#### [Task requirements]
Copy the records below word for word, leaving out the pictures.

#### [Exercise input]
----------------------------------------

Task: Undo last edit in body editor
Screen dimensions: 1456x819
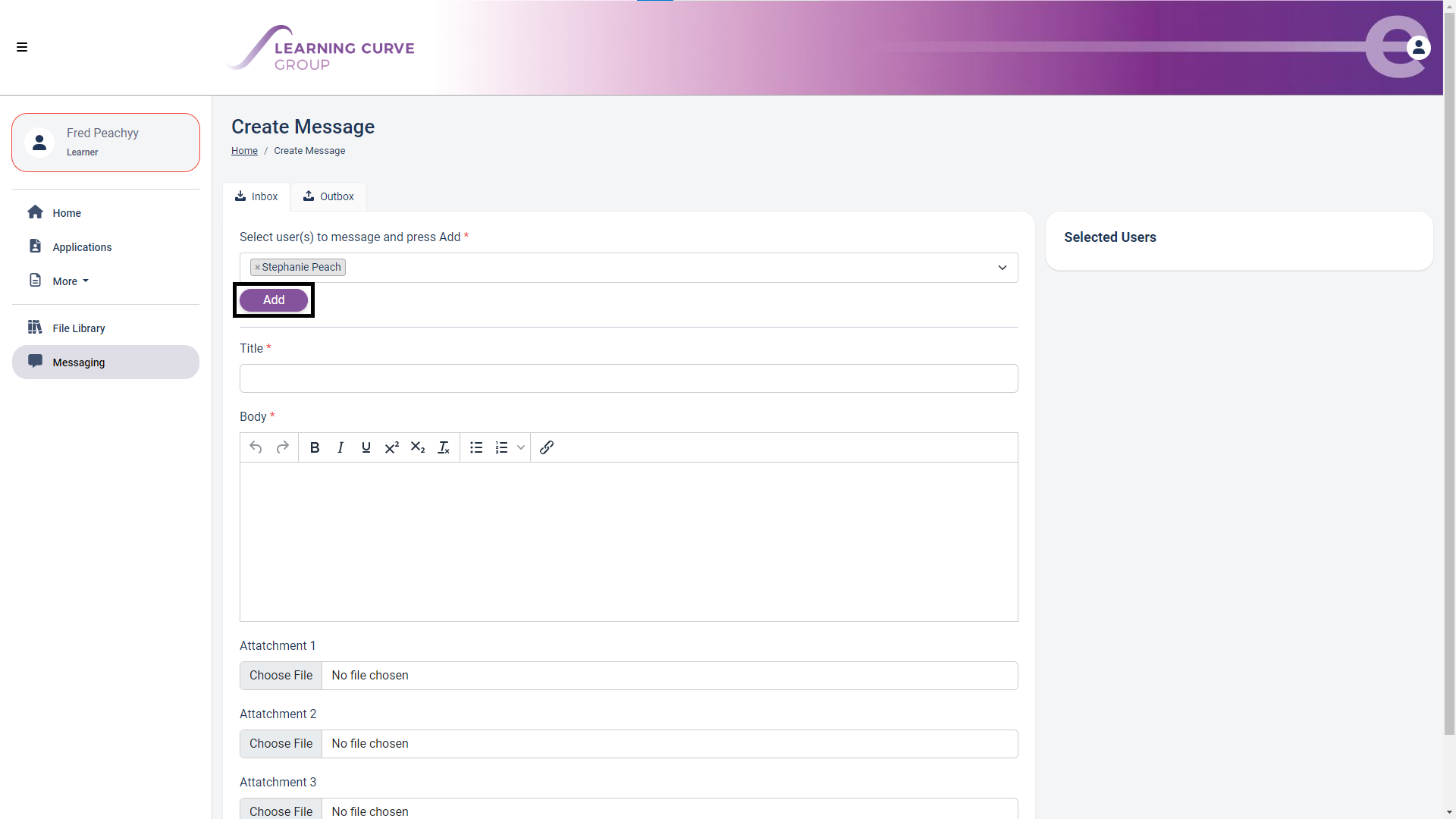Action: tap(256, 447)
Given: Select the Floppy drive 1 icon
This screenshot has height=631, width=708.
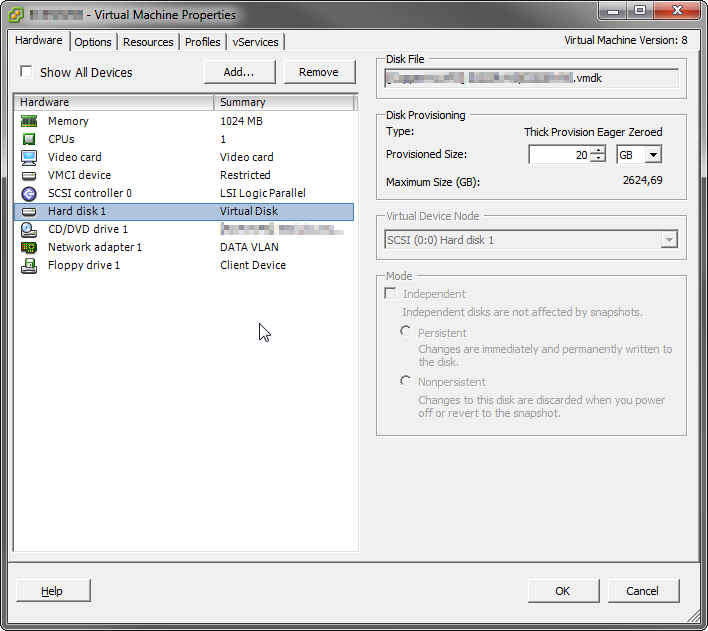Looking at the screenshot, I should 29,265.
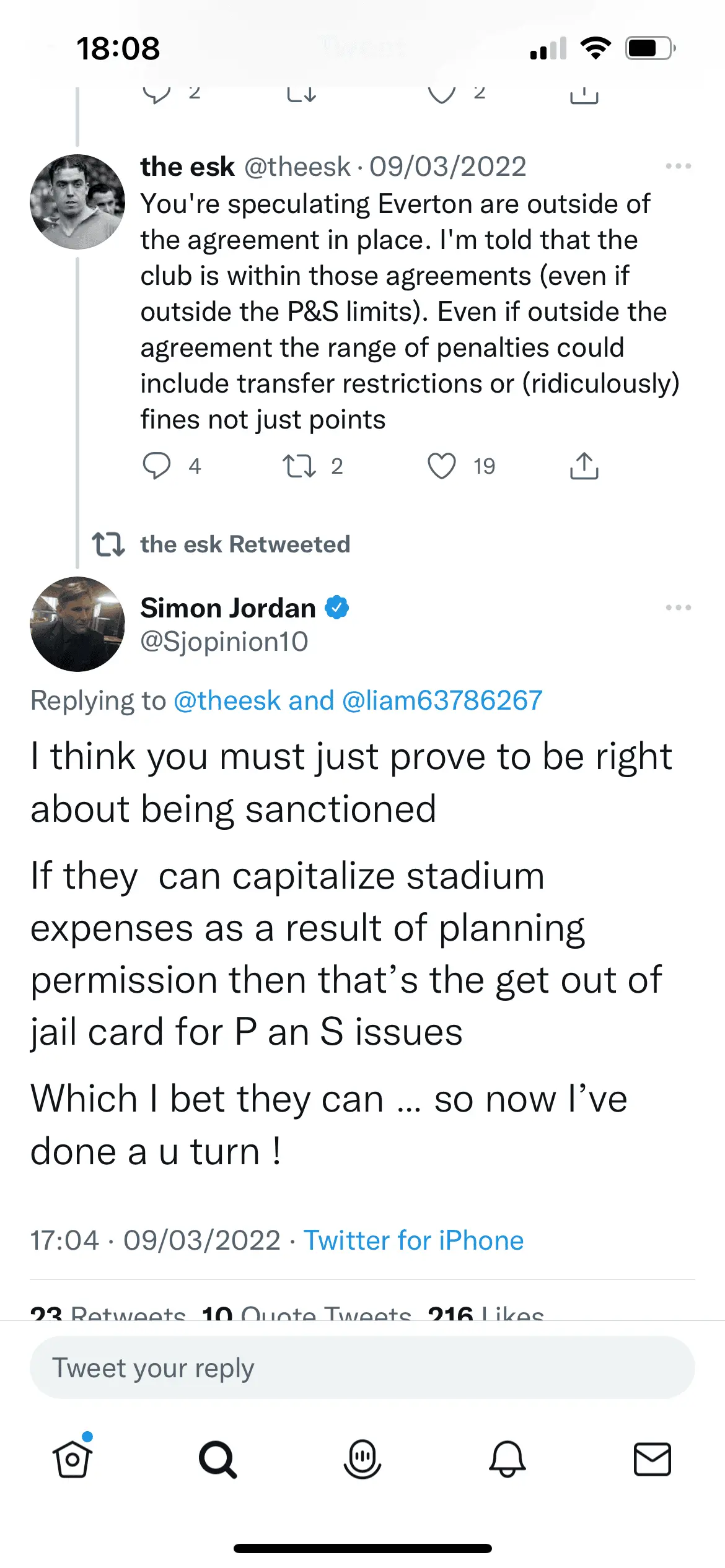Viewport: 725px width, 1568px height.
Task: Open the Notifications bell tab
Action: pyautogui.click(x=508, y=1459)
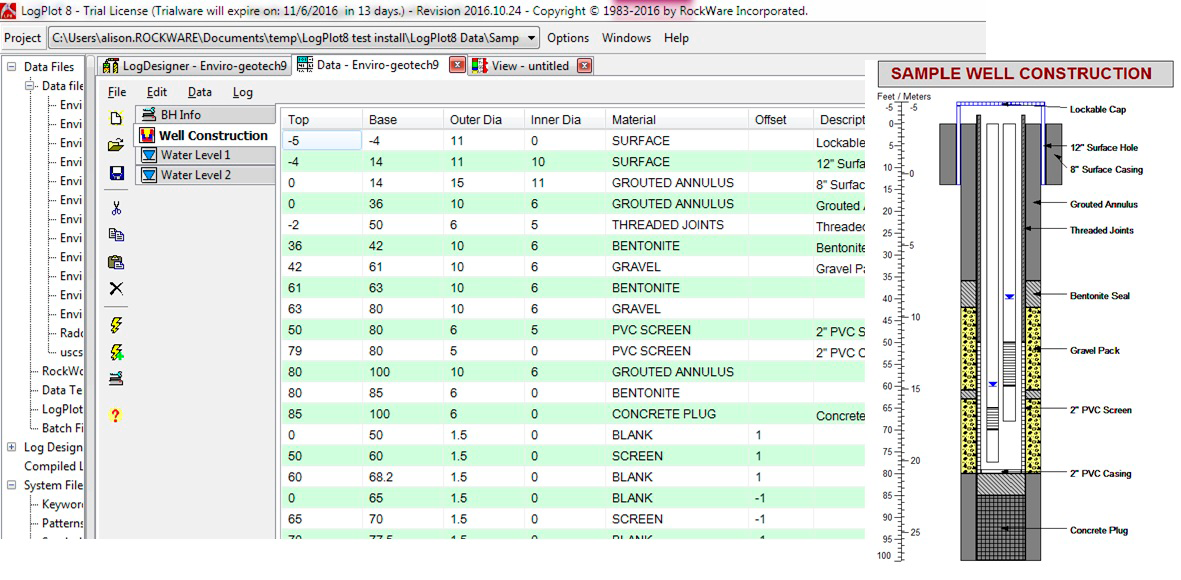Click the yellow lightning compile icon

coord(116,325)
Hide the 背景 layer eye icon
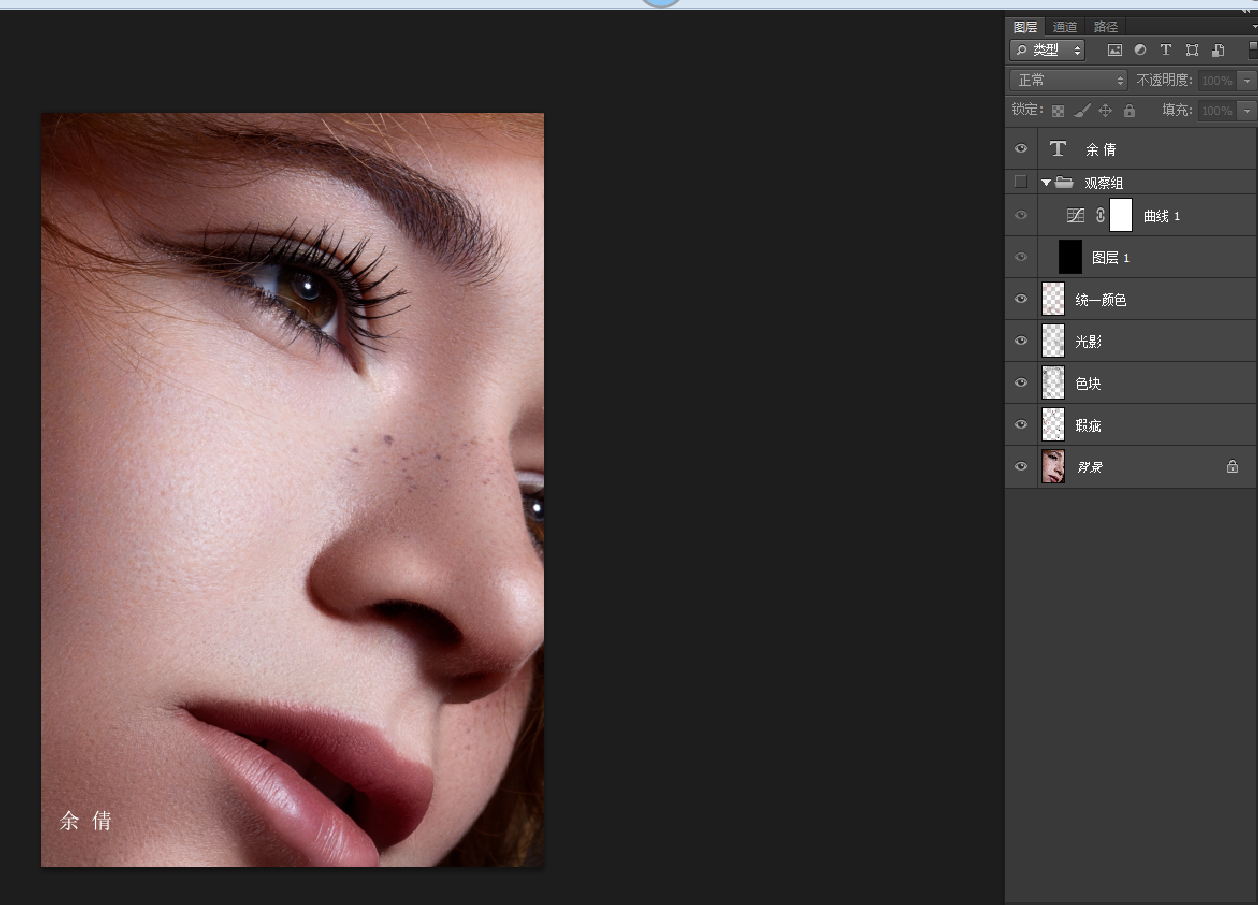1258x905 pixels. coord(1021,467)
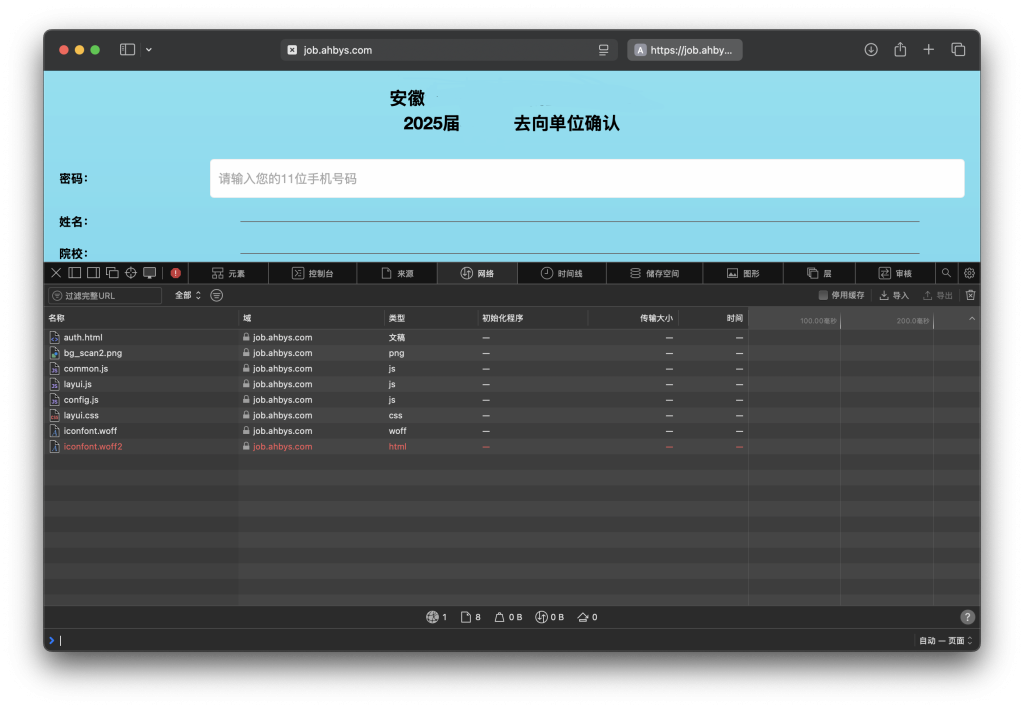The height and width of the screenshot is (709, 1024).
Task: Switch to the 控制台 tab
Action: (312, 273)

----------------------------------------

#### [Exercise response]
Task: Undo last edit in body editor
Screen dimensions: 1456x819
Action: tap(256, 447)
Given: Select the Floppy drive 1 icon
This screenshot has height=631, width=708.
Looking at the screenshot, I should 29,265.
Viewport: 725px width, 1568px height.
Task: Open the Notifications bell tab
Action: pyautogui.click(x=508, y=1459)
Click the yellow lightning compile icon

coord(116,325)
Hide the 背景 layer eye icon
1258x905 pixels. coord(1021,467)
The height and width of the screenshot is (709, 1024).
Task: Switch to the 控制台 tab
Action: (312, 273)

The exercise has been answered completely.